Tierra de nadie

La ley del Talión vestida de Versace

La resolución del caso de Diana Quer ha reabierto el debate sobre la prisión permanente revisable, ese eufemismo que se inventó el PP para llamar a la cadena perpetua y cuya derogación se tramita en el Congreso desde el pasado mes de octubre impulsada por el PNV y con el apoyo de la práctica totalidad de la oposición. A la madre de Diana le han preguntado por el asunto y como es lógico ha pedido que se mantenga e, incluso, que se endurezca. Su opinión es muy respetable aunque no debería influir en el litigio porque no es misión suya decidir la pena del asesino de su hija, de la misma manera que no han de ser las víctimas de los accidentes de tráfico las que impongan los límites de velocidad.

La cadena perpetua fue auspiciada por Federico Trillo cuando los suyos aún no habían llegado al Gobierno y fue Gallardón el encargado de promulgarla. Nunca tuvo sentido en un ordenamiento constitucional que orienta la privación de libertad hacia la reinserción y la reeducación de los reclusos y que, en casos extremos, puede imponer penas de hasta 40 años de cárcel. Es inhumano matar a una chica a sangre fría y arrojar su cadáver lastrado de adoquines a un pozo, pero el objetivo de la Justicia no puede ser competir en barbarie con los criminales condenando a alguien a morir entre rejas, que es lo que en realidad esconde esa contradicción in terminis de la prisión permanente revisable.

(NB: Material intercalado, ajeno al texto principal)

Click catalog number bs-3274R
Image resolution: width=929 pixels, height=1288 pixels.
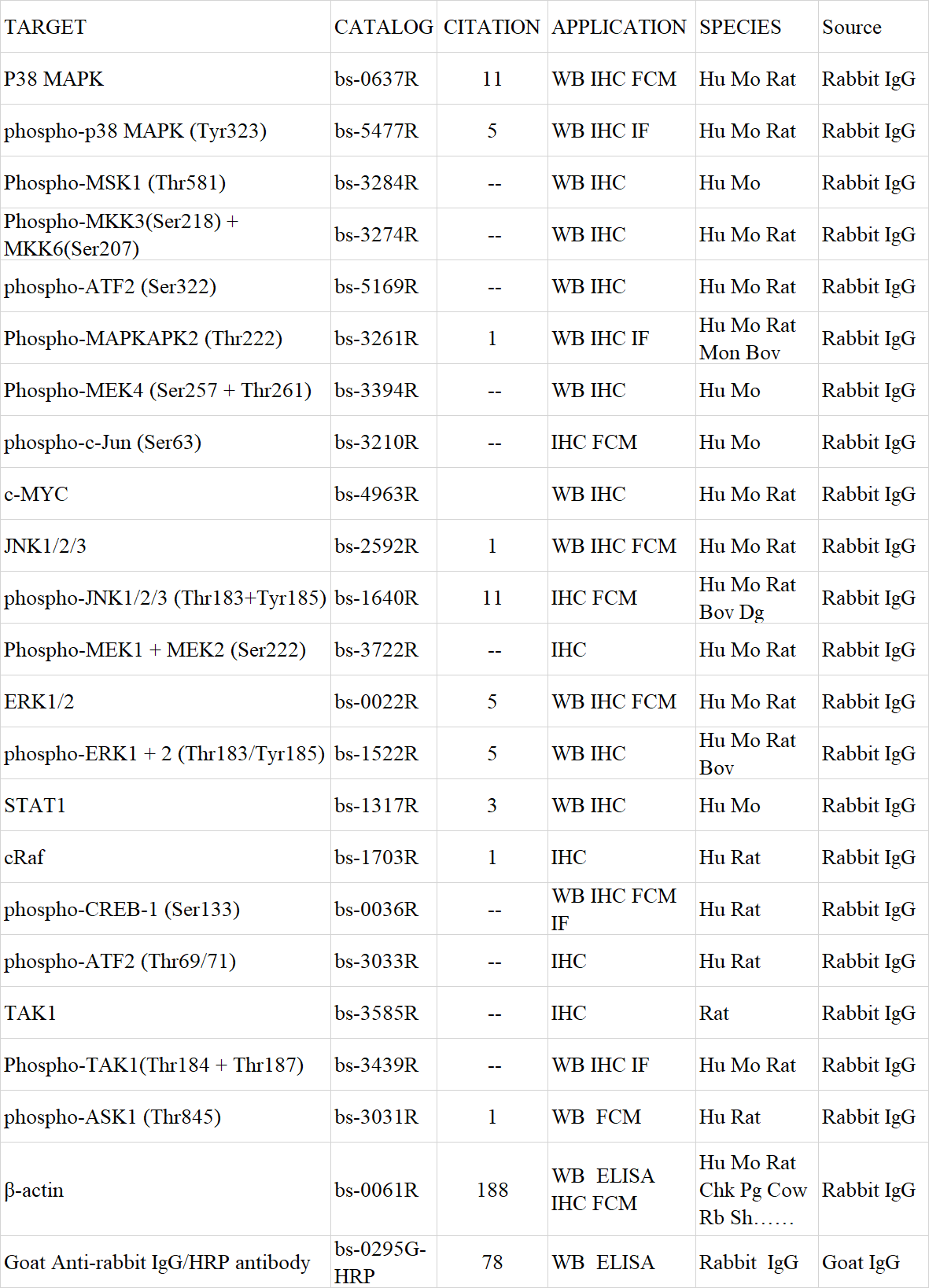coord(376,235)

Sus defensores aún no han podido explicar cómo puede ser revisable algo permanente. Y si lo fuera, si la prisión pudiera ser revisada a partir de los 25 años de condena tal y como se establece, ¿qué sentido tendría beneficiar al autor de un crimen horrendo facilitando su excarcelación antes de lo que establecería el mayor de los castigos contemplados en el Código Penal?

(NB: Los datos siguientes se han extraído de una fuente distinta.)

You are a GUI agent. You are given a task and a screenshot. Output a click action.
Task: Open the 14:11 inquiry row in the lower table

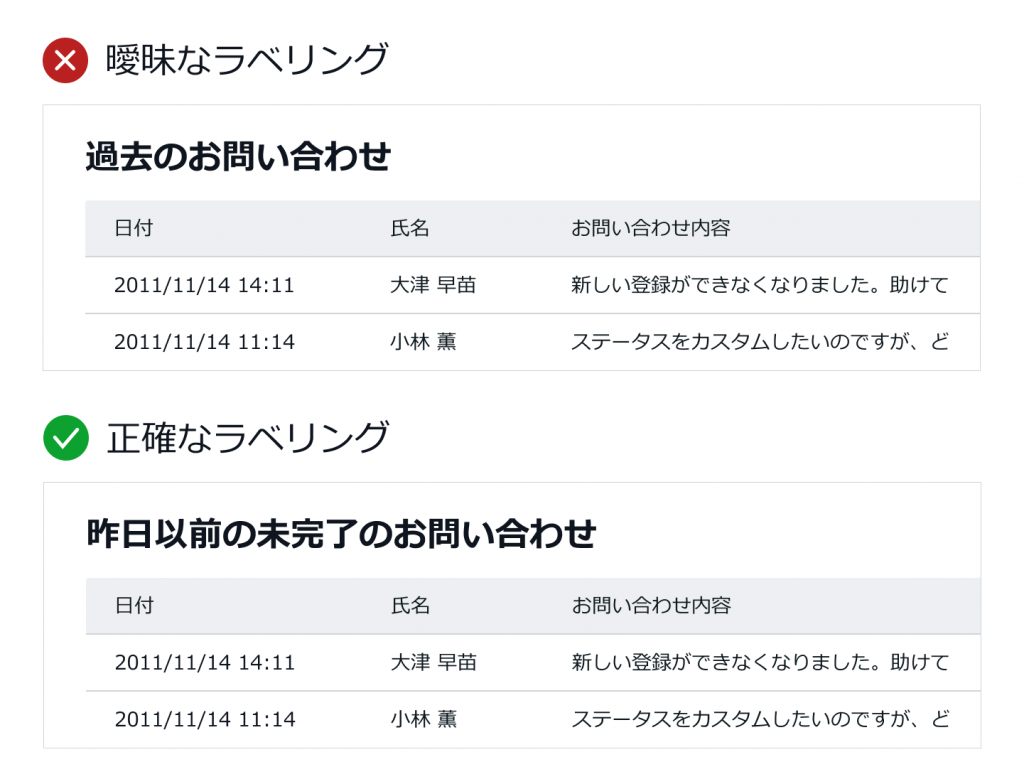tap(533, 662)
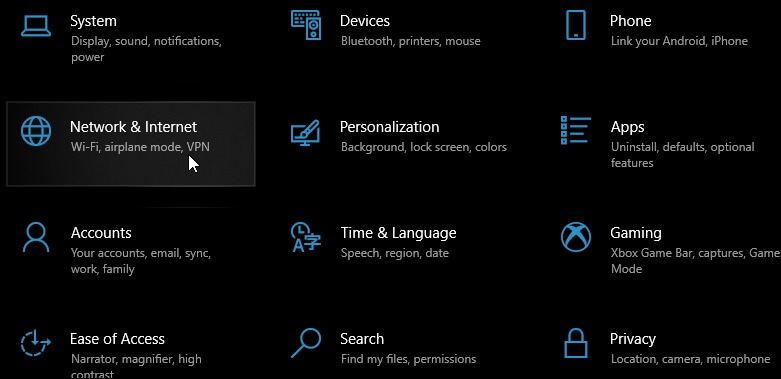Click the Privacy padlock icon
This screenshot has height=379, width=781.
(x=576, y=343)
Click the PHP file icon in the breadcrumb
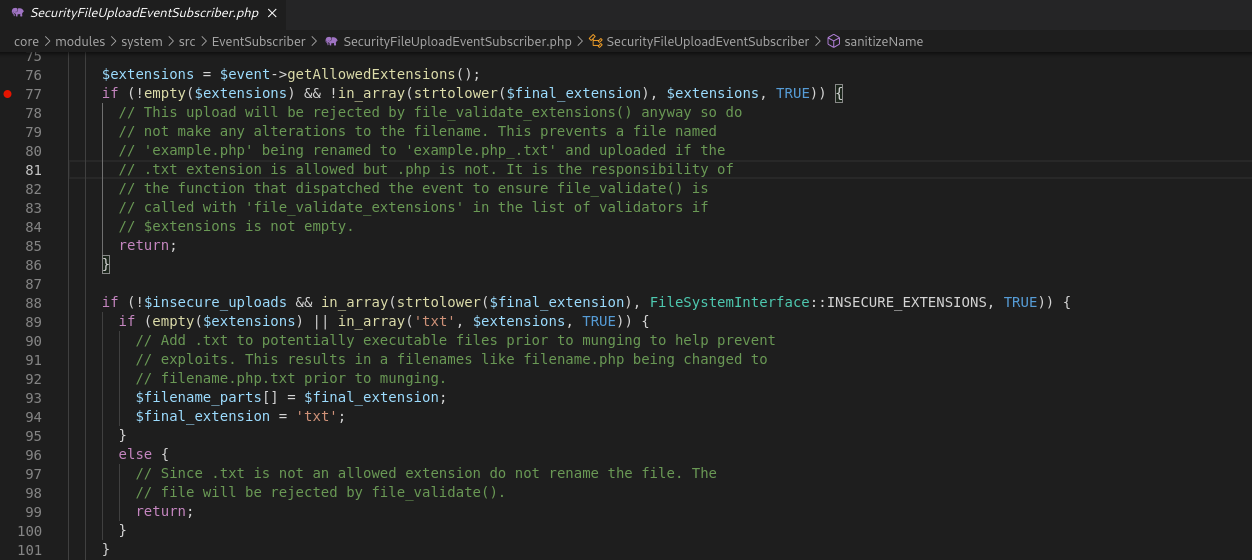Screen dimensions: 1252x560 [331, 42]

Llevan razón quienes hablan de "populismo punitivo". Si algo ofrece la cadena perpetua son votos, porque toda sociedad en caliente y espantada es la perfecta aliada de la desproporción. Como se ha dicho aquí alguna vez, la cadena perpetua es la ley de Talión vestida de Versace, una medida tan brutal como el diente por diente y conceptualmente injustificable en un país que, creyendo en la reinserción, está a la cola de Europa en lo que a criminalidad se refiere.

En contra de lo que pueda parecer, aquí se asesina poco aunque algunos políticos roben bastante. Y sobre todo, se encarcela mucho, un tercio más que la media europea. Si en las prisiones no hay sitio para tanta gente es porque, lejos de ser una broma, nuestro Código Penal ha incrementado las penas en las sucesivas reformas. En España se delinque menos pero se envía a prisión a más personas, más de 130 por cada 100.000 habitantes, con condenas medias de 18 meses frente los siete meses en el conjunto de Europa. Vivimos en un país relativamente seguro que, si acomodara la tasa de encarcelamiento a la de criminalidad, tendría que poner en la calle a la mitad de las casi 60.000 personas que componen la población reclusa.

Existen instrumentos bastantes que hacen innecesaria esa prisión permanente revisable basada más en la venganza que en la Justicia y sobre la que sigue sin pronunciarse el Tribunal Constitucional dos años después de que recibiera el correspondiente recurso. Los hechos terribles no justifican otros terrores disfrazados de legalidad.